LE MOTIVAZIONI STRETTAMENTE ECONOMICHE SI INTRECCIANO CON QUELLE CULTURALI: NON SI DEVE AMMETTERE IL FALLIMENTO

di Francesco Gulli', associato di economia applicata alla Bocconi

Sono passati più di tre anni dall’incidente della centrale nucleare di Fukushima. Sei reattori messi fuori uso in un colpo solo, di cui tre con fusione totale o parziale del nocciolo, gravi danni alle piscine del combustibile esausto, esplosioni di idrogeno e rischio di contaminazione diffusa del territorio e del mare circostanti. Un vero disastro che, a livello mondiale, ha spezzato le gambe al timido risveglio degli investimenti inducendo molti paesi a programmare (per la verità, non per la prima volta) una graduale uscita dal nucleare o a interrompere sul nascere il proposito di un rinnovato significativo sviluppo.
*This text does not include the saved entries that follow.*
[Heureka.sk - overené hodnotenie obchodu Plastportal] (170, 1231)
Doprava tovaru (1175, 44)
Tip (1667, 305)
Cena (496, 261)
E in Giappone? All’indomani del tragico incidente, l’allora primo ministro giapponese dichiarava la ferma volontà di uscire dal nucleare. Intanto, le centrali (anche quelle non direttamente interessate dal terremoto) venivano fermate, sottoposte a un severo controllo e monitorate nella prospettiva di una loro definitiva chiusura. A tre anni di distanza dall’incidente, invece, tale prospettiva sembra essere cambiata. È da tempo che l’attuale primo ministro Shinzo Abe dichiara l’opportunità di riavviare gli impianti esistenti ma, si dirà, non poteva essere altrimenti, almeno nel breve termine. L’energia nucleare in Giappone può garantire circa il 30% della produzione elettrica totale e può essere sostituita in tempi brevi solo a costo di massicce importazioni di combustibili fossili. In più, le utility giapponesi difficilmente potrebbero sopportare le ingenti perdite che la chiusura prematura delle centrali comporterebbe. Tuttavia, rimaneva la convinzione che nel lungo termine il Giappone fosse comunque intenzionato a definire una exit strategy del tutto giustificata dal fallimento di Fukushima. Niente di tutto questo: il piano energetico recentemente approvato prevede un pieno rientro di tutti i reattori nucleari considerati idonei e l’ultimazione di quelli in costruzione.

Come si spiega questa scelta? Ragioni tecniche e pura logica economica, si dirà. Del resto, sul fronte tecnico e tecnologico l’incidente di Fukushima non è stato forse il frutto di un banale errore di progettazione localizzativa dei generatori di emergenza? E sul fronte economico, si potrebbe sostenere che il Giappone non può rinunciare ai supposti vantaggi di costo dell’energia nucleare. Ma è proprio così? La banalità dell’errore progettuale non è forse un’aggravante? E poi, sono così evidenti i vantaggi economici dell’energia nucleare? E allora il motivo di questa perseveranza è che la bilancia commerciale del Giappone è peggiorata per via delle importazioni di combustibili fossili? O che, anche se costoso, il nucleare è una fonte interna di energia? Forse.
Tuttavia, nel caso del Giappone vale la pena evocare qualche ragione ‘filosofica’. Chi ha un minimo di dimestichezza con la società giapponese sa, perché si avverte anche nelle piccole cose, che il giapponese non accetta sconfitte. Il fallimento totale non è contemplato. È una questione di costume ancor prima che di logica economica. In un paese pur segnato da un’evidente catastrofe nucleare, perseverare è tutt’altro che irragionevole ma anzi motivo di orgoglio individuale e di riscatto nazionale.